CAPÍTULO VII
DAS INSTITUIÇÕES CIENTÍFICAS, TECNOLÓGICAS E DE INOVAÇÃO, DAS INSTITUIÇÕES DE ENSINO BRASILEIRAS E DAS INCUBADORAS E ACELERADORAS
DAS INSTITUIÇÕES CIENTÍFICAS, TECNOLÓGICAS E DE INOVAÇÃO, DAS INSTITUIÇÕES DE ENSINO BRASILEIRAS E DAS INCUBADORAS E ACELERADORAS
Art. 24. Para fins do disposto neste Decreto, considera-se:
I - Instituição Científica, Tecnológica e de Inovação - ICT - aquela a que se refere o inciso V do caput do art. 2º da Lei nº 10.973, de 2 de dezembro de 2004;
II - incubadora de empresas - aquela a que se refere o inciso III-A do caput do art. 2º da Lei nº 10.973, de 2004; e
III - aceleradora - pessoa jurídica com ou sem fins lucrativos dedicada a apoiar, por tempo determinado, o desenvolvimento de empresas nascentes de base tecnológica, por meio de processo estruturado, que inclua, ou não, aportes de capital financeiro, em troca de possível participação societária nos negócios acelerados.

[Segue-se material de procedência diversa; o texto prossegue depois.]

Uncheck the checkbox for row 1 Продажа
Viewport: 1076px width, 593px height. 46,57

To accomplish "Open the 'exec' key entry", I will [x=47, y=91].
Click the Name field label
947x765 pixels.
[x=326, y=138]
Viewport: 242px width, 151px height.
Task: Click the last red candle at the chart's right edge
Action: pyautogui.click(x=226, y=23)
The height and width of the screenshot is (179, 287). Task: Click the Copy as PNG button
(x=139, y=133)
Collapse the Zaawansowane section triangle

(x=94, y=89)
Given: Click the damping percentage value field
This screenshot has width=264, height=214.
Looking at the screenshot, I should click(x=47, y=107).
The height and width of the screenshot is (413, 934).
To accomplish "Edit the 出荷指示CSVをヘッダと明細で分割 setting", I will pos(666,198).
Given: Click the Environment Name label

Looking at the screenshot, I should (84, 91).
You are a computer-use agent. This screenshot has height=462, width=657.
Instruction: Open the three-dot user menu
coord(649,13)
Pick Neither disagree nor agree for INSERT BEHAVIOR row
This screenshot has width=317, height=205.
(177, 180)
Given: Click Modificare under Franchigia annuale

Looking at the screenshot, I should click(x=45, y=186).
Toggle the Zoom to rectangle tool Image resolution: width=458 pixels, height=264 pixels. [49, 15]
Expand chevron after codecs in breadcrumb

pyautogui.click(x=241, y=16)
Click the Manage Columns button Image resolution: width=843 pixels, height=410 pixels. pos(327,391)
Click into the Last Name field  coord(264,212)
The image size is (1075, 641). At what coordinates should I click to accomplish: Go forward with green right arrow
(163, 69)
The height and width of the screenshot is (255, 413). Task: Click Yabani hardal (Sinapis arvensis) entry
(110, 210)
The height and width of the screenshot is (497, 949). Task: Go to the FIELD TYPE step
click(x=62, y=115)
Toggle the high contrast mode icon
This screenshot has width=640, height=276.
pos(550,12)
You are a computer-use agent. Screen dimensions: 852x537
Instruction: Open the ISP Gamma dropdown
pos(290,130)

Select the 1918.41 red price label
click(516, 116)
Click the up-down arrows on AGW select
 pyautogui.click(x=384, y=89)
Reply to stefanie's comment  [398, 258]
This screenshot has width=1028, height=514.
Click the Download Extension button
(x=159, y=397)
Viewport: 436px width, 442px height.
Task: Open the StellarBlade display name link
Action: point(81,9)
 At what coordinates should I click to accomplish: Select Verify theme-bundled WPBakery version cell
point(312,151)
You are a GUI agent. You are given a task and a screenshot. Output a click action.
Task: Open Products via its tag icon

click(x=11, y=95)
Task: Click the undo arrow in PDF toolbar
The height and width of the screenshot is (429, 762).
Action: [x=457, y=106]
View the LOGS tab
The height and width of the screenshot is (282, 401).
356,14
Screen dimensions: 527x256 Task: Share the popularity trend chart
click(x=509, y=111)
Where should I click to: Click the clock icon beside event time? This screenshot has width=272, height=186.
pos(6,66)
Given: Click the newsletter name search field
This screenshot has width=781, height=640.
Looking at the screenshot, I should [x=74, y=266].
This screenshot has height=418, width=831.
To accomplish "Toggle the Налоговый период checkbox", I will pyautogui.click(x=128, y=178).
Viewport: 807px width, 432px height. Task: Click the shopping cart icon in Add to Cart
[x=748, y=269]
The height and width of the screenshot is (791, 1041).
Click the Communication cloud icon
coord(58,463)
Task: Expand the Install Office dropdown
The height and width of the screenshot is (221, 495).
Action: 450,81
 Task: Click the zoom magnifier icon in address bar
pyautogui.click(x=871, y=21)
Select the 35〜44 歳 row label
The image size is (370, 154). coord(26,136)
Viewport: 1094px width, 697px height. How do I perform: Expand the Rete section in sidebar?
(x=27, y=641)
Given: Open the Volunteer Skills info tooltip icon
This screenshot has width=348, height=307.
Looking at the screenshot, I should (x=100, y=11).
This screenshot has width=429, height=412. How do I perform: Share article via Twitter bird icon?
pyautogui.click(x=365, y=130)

§ 1º - As instituições de pesquisa ou instituições de ensino superior mantidas pelo Poder Público de que trata o inciso I do § 1º do art. 5º serão consideradas ICTs na hipótese de satisfazerem as condições previstas no inciso V do caput do art. 2º da Lei nº 10.973, de 2004.
§ 2º - No caso de dissolução da ICT a que se refere o inciso I do caput, o seu patrimônio deverá ser integralmente destinado à entidade congênere na Amazônia Ocidental ou no Estado do Amapá.